# [AIM OF THE EXERCISE]
Could you shorten the paragraph beginning "It was very heartening" in the post on the Ruislip-Northwood candidates' meeting, keeping its main facts?

# [EXCERPT PROVIDED]
Last night, Mrs. Commuter and I joined a gathering of about 130 at a local church to hear the candidates for the Ruislip-Northwood seat. There were sharp contrasts and many surprising points of agreement. We know the winner of course, R-N being one of the safest Tory seats in the country. He is Nick Hurd. He came across fairly well, a typical Tory candidate with a public school/Oxbridge/banking background and extremely well connected thanks to his famous father. The young Labour candidate, a child nurse, impressed with his enthusiasm. I hope he is selected for a more promising seat next time. I was somewhat less taken by the LibDem, although he is a well known local councillor and will get my support anyway as the only way I can register a protest against a Labour Government that in many ways I would like to see continue in office. The Green bloke came across like a quirky teacher, which we learned in the course of the evening he was, well intentioned but so never explained how insulating a few homes in the UK and taxing aviation fuel is going to cut global warming and save the rainforests. And a very odd UKIP person who rattled through a list of policies without putting any in context and relied on the mantra of taking Britain out of Europe and cutting bureaucracy. To be fair he only agreed to stand for election a couple of days ago. To be even fairer, he only strengthened my belief that UKIP are a bunch of weirdos and loonies who haven't the faintest idea what their policies would really mean for the country.
It was very heartening that all candidates spoke positively about their parties, rather than attacking the others, and listened politely to the questions and to the answers that the others gave. They all paid lip service to the latest bandwagon, "Matron" as the answer to dirty hospitals. I always assume that when everyone thinks something is a good idea that it probably isn't. When everyone goes on about cutting red tape and layers of management, and simultaneously claim to believe in better administration, shorter waiting lists and cleaner hospitals you just have to wonder if they have any idea how large institutions work. Actually the GMB union has got it dead right. In an advert in today's Guardian they make the simple point that if you want cleaner hospitals you need to pay for people to clean them.

# [RECORD EXCERPTS]
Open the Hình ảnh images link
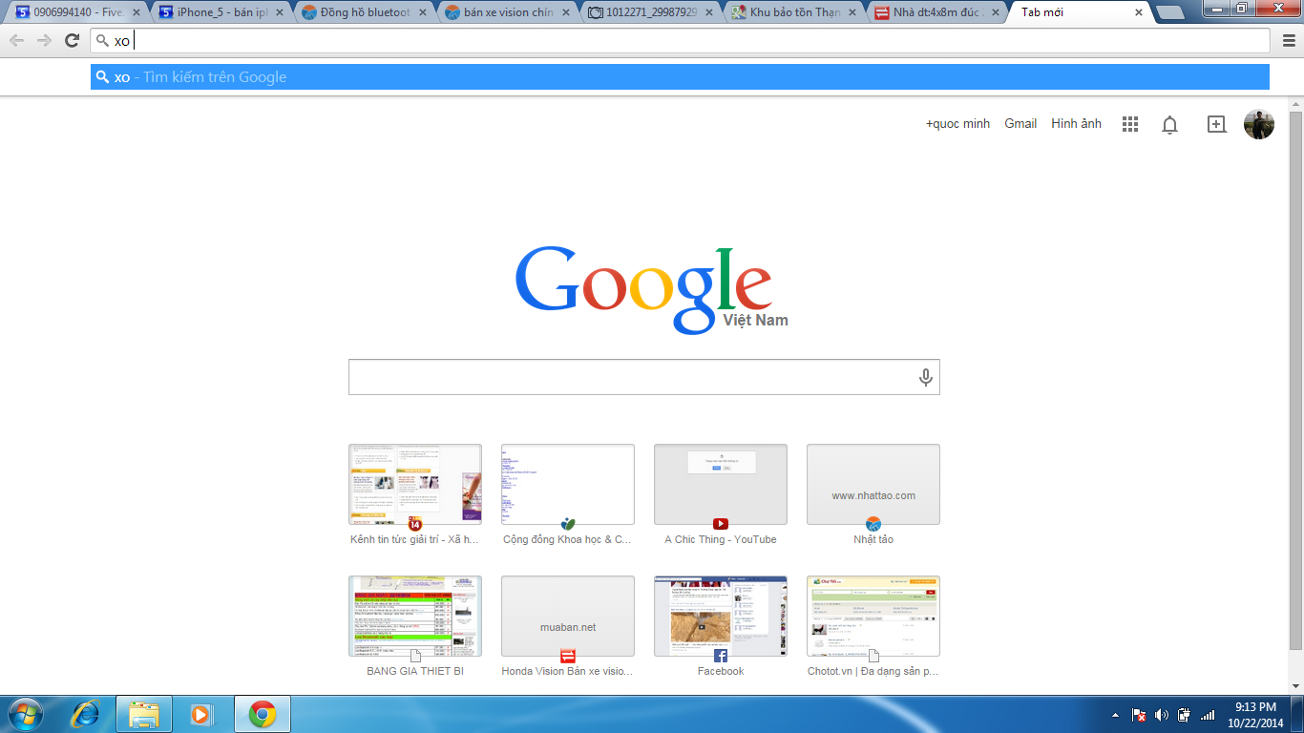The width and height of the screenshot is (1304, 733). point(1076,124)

---

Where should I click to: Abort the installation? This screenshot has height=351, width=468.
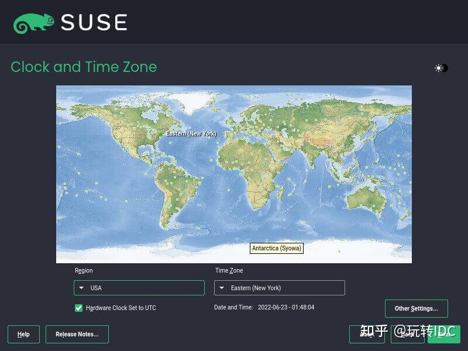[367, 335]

# [ANSWER SPACE]
All the candidates spoke positively about their own parties instead of attacking the others, and they listened politely to the questions and to each other's answers. Each endorsed the popular idea of "Matron" as the cure for dirty hospitals, but when everyone agrees on something, it probably isn't a good idea. Promising to cut red tape and management while also promising better administration, shorter waiting lists and cleaner hospitals suggests they don't understand how large institutions work. The GMB union got it right in an advert in today's Guardian: if you want cleaner hospitals, you need to pay people to clean them.